Она встала с кровати и начала на ощупь собирать свои вещи. Они так и лежали разбросанные по комнате. Ей приходилось откладывать его вещи в сторону. Она все время брала что-нибудь не то. Волосы падали ей на глаза, она откидывала их то одной рукой, то другой.
— Уходишь?
— Да, собираюсь. У тебя есть другие предложения? В общем-то, все кончено. Неужели ты думаешь, что после этого все будет как раньше? Как говорится, приятная была поездка, спасибо за компанию, но мне пора выходить.
— Тогда я, пожалуй, выпью. — Тербер чувствовал себя больным и опустошенным. А ты думал, будет как-нибудь иначе? Почему люди не умеют разговаривать друг с другом? Почему они не умеют говорить? Почему они всегда говорят не то, что хотят сказать? Он встал и вынул бутылку из туалетного столика. — Ты не выпьешь?
— Нет, спасибо. Меня и без этого вот-вот вырвет.
— А-а, тебя тошнит. Тебя тошнит от этого гнусного скота Тербера и от его гнусных, скотских мыслишек. Ах, эти скоты мужчины, только об одном и думают! А ты когда-нибудь слышала старую пословицу, что нет дыма без огня? — ядовито спросил он.
Он говорил это и смотрел на ее груди с мягкими сосками, чуть провисавшие от присущей телу зрелых женщин тяжести, какой никогда не бывает у девушек и очень молоденьких женщин, и потому кажется, что им чего-то недостает.
И пока он ядовито говорил это, он чувствовал, как внутри у него растет и набухает комок тошнотворной слабости, унизительной слабости евнуха.
— Да, — сказала Карен, — я это слышала. А другую пословицу ты слышал, о том, что каждая женщина умирает три раза? Первый раз — когда теряет девственность, второй — когда теряет свободу (насколько я понимаю, это называется «выйти замуж») и третий — когда теряет мужа. Эту пословицу ты когда-нибудь слышал?
— Нет, — сказал он. — Не слышал.
— Я тоже не слышала. Я ее только что придумала. А ты мог бы добавить: «В четвертый раз она умирает, когда теряет любовника». Надо бы это послать в «Ридерс дайджест», как ты думаешь? Может, заплатили бы мне долларов пять. Но у них там редактор наверняка мужчина.
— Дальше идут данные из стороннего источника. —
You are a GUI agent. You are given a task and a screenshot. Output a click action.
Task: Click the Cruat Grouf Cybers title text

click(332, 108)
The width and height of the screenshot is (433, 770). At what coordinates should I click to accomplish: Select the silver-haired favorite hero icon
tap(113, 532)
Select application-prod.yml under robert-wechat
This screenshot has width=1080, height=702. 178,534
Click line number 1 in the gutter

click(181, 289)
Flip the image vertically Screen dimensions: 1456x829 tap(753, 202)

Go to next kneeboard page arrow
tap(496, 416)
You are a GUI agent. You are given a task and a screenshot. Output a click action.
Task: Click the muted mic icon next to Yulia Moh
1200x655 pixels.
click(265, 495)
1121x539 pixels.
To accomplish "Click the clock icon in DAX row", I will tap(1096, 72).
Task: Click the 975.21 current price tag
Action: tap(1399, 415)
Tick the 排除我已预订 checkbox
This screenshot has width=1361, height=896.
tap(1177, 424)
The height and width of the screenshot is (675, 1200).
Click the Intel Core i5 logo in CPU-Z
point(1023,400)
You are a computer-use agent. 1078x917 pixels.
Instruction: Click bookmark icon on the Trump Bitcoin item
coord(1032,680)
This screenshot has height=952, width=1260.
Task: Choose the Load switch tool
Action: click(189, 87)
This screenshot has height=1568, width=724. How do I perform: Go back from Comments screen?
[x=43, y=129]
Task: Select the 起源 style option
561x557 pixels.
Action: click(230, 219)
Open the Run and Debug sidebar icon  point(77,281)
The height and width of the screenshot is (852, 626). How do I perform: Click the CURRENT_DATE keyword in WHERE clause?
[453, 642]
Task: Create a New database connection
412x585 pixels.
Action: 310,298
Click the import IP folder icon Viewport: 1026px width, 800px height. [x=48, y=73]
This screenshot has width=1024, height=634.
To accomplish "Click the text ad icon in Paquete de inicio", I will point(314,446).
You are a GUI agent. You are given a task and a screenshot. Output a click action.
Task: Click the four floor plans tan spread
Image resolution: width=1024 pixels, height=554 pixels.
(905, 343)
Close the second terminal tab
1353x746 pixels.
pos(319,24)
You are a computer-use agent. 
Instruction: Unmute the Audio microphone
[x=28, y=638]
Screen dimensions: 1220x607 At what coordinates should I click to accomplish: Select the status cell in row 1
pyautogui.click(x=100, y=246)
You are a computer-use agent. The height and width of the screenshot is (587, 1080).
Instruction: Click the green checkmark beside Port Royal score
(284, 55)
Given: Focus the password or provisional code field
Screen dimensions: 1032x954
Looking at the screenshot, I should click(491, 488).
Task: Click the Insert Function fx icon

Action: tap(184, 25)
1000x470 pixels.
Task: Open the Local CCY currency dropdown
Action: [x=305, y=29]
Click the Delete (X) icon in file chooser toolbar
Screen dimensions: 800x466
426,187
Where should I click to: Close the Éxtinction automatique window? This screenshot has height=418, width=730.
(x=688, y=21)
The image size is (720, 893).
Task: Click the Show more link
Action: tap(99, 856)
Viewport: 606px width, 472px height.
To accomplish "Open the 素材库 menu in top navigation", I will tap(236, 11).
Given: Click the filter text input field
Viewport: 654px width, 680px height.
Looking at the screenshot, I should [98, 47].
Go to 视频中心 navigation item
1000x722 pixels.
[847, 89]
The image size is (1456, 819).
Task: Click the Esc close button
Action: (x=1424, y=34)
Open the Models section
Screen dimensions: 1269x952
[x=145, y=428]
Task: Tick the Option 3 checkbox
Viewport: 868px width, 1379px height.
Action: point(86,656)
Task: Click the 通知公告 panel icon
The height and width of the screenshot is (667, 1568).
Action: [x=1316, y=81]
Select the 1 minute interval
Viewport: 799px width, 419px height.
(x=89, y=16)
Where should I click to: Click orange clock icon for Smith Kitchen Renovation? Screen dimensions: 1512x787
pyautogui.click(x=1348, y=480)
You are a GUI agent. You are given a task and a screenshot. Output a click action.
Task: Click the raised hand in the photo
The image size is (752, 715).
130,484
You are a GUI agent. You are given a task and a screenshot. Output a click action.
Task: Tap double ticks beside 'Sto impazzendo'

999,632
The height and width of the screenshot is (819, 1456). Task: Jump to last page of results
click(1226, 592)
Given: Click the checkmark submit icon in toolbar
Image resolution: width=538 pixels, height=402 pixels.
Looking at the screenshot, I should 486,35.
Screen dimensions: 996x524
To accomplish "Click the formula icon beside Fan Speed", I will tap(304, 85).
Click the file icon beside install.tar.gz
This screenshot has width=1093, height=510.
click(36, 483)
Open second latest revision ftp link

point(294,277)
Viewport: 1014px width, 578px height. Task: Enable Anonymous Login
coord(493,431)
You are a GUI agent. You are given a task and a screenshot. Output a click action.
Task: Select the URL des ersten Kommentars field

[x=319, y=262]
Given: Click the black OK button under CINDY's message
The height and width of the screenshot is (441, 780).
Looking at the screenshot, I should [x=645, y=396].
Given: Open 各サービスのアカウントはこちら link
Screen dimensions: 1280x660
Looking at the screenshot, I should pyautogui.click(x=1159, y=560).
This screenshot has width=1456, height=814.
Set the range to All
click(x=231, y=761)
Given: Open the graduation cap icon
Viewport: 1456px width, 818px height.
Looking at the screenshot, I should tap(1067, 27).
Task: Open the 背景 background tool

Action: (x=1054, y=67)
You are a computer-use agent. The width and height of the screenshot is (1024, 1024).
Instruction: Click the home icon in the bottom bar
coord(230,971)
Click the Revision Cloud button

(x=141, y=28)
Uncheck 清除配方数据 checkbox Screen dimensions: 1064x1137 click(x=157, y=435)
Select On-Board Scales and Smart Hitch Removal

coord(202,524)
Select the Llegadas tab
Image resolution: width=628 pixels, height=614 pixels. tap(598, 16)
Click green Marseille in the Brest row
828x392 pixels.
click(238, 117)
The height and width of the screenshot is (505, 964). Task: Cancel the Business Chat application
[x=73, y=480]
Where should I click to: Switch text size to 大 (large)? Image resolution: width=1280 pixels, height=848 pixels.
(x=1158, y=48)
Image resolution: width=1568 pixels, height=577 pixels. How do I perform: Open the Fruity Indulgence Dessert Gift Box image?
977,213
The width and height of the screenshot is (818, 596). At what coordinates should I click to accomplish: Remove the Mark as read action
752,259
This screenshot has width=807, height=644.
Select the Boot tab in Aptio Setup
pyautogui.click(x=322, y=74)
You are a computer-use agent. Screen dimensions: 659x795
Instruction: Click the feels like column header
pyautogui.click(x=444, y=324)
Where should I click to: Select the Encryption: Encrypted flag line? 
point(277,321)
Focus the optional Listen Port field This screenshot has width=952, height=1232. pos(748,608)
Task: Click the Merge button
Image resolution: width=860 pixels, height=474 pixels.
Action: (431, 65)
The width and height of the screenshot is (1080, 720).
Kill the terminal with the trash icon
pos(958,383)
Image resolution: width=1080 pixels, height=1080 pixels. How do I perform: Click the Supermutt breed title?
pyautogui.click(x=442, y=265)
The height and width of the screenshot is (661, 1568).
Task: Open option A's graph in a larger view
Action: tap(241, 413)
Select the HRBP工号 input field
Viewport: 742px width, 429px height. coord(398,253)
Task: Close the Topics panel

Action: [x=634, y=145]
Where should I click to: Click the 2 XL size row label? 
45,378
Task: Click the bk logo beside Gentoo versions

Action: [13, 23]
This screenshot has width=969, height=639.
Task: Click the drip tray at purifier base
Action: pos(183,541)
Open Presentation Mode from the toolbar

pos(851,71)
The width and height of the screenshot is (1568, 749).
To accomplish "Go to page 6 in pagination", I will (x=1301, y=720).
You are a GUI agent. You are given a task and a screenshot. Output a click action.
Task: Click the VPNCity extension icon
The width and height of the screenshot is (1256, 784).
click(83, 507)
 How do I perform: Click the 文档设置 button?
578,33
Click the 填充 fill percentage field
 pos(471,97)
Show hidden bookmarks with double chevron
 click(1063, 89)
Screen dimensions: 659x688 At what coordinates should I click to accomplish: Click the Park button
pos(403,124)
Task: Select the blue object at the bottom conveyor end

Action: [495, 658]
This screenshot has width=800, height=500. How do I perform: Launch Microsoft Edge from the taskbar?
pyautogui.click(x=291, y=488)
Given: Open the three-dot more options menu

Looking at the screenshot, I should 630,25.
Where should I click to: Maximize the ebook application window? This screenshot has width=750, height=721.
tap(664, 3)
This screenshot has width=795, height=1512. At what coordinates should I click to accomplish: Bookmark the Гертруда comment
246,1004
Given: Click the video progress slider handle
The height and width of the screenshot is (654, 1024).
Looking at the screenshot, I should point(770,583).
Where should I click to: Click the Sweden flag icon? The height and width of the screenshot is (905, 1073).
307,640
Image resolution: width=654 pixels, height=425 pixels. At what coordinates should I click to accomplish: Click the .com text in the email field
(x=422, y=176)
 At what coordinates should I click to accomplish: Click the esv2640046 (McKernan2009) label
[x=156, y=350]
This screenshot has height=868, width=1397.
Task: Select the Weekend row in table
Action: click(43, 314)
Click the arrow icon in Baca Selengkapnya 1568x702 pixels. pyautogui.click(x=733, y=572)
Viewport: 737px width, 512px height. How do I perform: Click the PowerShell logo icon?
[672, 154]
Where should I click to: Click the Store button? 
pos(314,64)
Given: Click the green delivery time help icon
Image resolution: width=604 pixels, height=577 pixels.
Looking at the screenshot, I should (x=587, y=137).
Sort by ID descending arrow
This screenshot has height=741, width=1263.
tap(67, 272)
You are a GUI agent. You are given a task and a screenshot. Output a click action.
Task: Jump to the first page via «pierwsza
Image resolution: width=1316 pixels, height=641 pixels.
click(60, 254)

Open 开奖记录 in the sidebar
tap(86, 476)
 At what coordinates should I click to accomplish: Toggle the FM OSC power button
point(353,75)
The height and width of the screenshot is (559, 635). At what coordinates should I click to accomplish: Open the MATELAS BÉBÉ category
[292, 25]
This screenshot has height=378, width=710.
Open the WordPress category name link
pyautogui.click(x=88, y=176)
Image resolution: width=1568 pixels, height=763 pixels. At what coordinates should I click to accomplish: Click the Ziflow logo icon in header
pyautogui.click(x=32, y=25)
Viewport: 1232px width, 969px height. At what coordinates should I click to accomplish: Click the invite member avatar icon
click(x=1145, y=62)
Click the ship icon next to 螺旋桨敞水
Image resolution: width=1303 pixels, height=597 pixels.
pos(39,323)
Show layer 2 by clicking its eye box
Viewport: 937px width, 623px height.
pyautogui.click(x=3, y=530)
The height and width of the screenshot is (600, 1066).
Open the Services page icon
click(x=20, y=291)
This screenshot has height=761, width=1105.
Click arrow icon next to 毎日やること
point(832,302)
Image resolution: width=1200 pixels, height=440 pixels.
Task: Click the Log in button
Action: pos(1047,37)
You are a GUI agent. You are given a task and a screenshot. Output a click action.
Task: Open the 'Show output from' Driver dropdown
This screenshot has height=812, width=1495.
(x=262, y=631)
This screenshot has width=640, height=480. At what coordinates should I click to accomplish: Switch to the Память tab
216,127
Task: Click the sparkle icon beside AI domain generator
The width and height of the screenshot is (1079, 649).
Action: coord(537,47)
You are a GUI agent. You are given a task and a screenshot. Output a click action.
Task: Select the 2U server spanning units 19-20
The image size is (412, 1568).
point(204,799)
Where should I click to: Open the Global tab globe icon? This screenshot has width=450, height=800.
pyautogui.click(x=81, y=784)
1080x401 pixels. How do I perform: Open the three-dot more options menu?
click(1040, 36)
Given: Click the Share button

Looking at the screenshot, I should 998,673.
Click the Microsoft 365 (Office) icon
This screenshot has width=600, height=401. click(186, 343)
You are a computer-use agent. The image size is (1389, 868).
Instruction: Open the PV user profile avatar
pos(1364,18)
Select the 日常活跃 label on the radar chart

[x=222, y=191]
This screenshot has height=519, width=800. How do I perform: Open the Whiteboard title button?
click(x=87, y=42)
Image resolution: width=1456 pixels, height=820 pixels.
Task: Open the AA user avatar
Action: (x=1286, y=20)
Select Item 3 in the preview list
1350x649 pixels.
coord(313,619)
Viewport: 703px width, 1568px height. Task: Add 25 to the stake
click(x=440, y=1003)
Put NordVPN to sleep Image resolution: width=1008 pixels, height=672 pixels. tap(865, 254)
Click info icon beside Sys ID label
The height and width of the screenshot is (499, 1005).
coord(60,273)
— Я вижу, ты любишь мужчин не больше, чем я — женщин. — Тербер прислонился к туалетному столику и, не предлагая ей помочь, смотрел, как она собирает вещи.
— А за что мне их любить, если они такие же скоты, как ты и твои приятели? То, что ты мне сказал, подло. Тем более что про тех остальных — неправда, у меня с ними ничего не было.
— Хорошо, — сказал он. — Зато со Старком было, да?
Карен резко повернулась к нему, глаза ее расширились и горели.
— Можно подумать, я у тебя первая женщина.
— Значит, правда. Ну и как, — непринужденно спросил он, — как же это было? Тебе понравилось? Тебе с ним было приятно? У него это получалось так же хорошо, как у меня? На вид он мужчина сильный.
— О-о, мы вдруг стали такие ревнивые, — презрительно сказала она. — Тебе-то какое дело?
— Да нет, я просто подумал, может, мне изобрести что-нибудь новенькое, попробовать какие-нибудь новые способы, если я тебя не удовлетворил. Мы в седьмой роте гордимся, что от нас все уходят довольные.
— А это уж совсем подло. — Лицо ее исказилось. — Но если тебе будет легче, я скажу, пожалуйста. Мне с ним было плохо. Отвратительно.
— А откуда я знаю, что ты не врешь?
— А кто ты такой, чтобы мне не верить?
— Тогда зачем тебе это было надо?
— Хочешь знать зачем? Очень хочешь? Может быть, когда-нибудь и узнаешь. Ничего я тебе не скажу. Ты сейчас ведешь себя как типичный муж. Вот и терпи, как все мужья терпят.